The mechanisms involved in the CI of plant tissues are poorly understood; the phase transition of the cell membrane lipids during chilling has been considered the detonating event of the CI symptoms (Lyons, 1973), and more recent reports have shown ultrastructural changes of membranes and organelles induced by chilling (Marangoni et al., 1989; Yang et al., 2009). An oxidative stress response has been related to the appearance of the CI symptoms, suggesting that the antioxidant system, including superoxide dismutases (SOD), peroxidases, catalases (CAT), and glutathione reductase (GR), confers protection to the tissue against cold (Hodges et al., 2004; Malacrida et al., 2006). Oxidative damage occurs when this system fails to limit the accumulation of reactive oxygen species such as superoxide and hydrogen peroxide (Kerdnaimongkol and Woodson, 1999), leading to inactivation of enzymes, lipid peroxidation, protein degradation, and DNA damage (Foyer and Noctor, 2005). Ascorbate peroxidase (APX) is one of the main enzymes involved in detoxification of H2O2, and its overexpression in tomato confers tolerance to chilling and salt stress (Wang et al., 2005), although it has been shown that the capacity of the ascorbate-mediated antioxidant system is not enough to protect the cell from photoinhibition under oxidative stress (Shikanai et al., 1998). Malacrida et al. (2006) reported that the antioxidant response of chilled ‘Micro-Tom’ tomato fruit was mediated by CAT and GR but not by SOD or APX, although Gomez et al. (2009) suggested that activation of SOD and APX is an immediate response to chilling stress in this cultivar. The H2O2 that is not detoxified by enzymes such as APX and CAT could also be decomposed by peroxiredoxins (Prx), thiol-dependent peroxidases that can reduce a wide range of active oxygen species (Tripathi et al., 2009).

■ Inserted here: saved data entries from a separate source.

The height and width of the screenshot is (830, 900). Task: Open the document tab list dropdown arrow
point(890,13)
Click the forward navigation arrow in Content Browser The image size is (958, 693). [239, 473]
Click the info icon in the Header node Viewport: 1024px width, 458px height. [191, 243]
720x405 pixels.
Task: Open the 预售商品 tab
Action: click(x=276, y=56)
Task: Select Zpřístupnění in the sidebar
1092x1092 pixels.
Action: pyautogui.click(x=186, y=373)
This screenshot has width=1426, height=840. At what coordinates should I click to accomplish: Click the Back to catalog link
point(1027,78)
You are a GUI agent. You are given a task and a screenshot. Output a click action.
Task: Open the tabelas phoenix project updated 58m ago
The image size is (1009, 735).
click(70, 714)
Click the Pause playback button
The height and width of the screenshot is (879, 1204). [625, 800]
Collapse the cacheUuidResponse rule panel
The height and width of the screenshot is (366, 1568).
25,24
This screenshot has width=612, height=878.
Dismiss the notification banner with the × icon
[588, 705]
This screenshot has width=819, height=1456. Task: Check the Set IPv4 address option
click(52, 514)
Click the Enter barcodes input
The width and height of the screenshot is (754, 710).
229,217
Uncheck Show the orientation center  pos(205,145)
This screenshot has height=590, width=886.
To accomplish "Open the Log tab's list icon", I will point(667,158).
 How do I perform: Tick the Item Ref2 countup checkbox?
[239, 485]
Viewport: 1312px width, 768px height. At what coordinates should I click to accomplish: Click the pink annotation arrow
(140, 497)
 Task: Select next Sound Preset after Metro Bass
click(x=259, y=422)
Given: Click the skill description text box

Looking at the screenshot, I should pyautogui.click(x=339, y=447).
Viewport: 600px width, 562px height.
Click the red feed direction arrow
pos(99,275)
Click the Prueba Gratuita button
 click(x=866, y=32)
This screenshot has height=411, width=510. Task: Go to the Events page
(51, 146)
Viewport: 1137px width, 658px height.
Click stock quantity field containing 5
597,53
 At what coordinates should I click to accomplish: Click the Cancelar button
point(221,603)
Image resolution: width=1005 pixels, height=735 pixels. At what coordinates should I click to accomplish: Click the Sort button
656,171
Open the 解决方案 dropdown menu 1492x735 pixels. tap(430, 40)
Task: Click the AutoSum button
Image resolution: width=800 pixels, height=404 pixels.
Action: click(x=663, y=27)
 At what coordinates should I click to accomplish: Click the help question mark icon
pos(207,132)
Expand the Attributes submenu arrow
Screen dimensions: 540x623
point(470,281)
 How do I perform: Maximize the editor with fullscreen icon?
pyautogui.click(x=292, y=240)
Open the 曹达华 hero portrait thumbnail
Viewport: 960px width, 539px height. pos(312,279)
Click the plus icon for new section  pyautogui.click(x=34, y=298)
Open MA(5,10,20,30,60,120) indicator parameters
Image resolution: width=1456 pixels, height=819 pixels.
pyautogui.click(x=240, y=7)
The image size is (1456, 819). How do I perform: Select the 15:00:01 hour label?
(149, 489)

Chilling-induced changes in the redox state of the cell can trigger a signal transduction pathway that regulates gene expression; the abundance and activities of functional proteins change and might work cooperatively to establish a new redox homeostasis under the stress condition (Foyer and Noctor, 2005). Proteomic studies have identified several proteins associated with plant tissue responses at low temperature; they are involved in several processes, including signal transduction, RNA processing, translation, protein processing, redox homeostasis, photosynthesis, and metabolisms of carbon, nitrogen, sulfur, and energy (Yan et al., 2006). Some of the proteins identified more frequently in these studies include peroxidases, heat shock and RNA-binding proteins, rubisco, and energy metabolism enzymes (Renaut et al., 2006). A recent transcriptomic analysis of chilled ‘Micro-Tom’ tomato fruit identified several housekeeping genes upregulated by cold and a dehydrin homolog, which was proposed as a transcriptional marker of cold stress (Weiss and Egea-Cortines, 2009). Nevertheless, the biochemical bases of CI are still poorly understood and there is little information about cold-responsive proteins in tomato fruit.
To identify proteins related to CI, we compared the protein expression patterns during ripening (21 °C) of ‘Imperial’ tomato fruit previously stored under non-chilling (12 °C) and chilling (5 °C) conditions. This study allowed the identification of some chilling-related proteins and their potential roles in chilling response mechanisms are discussed. To our knowledge, this is the first report about tomato fruit proteome changes under chilling stress conditions.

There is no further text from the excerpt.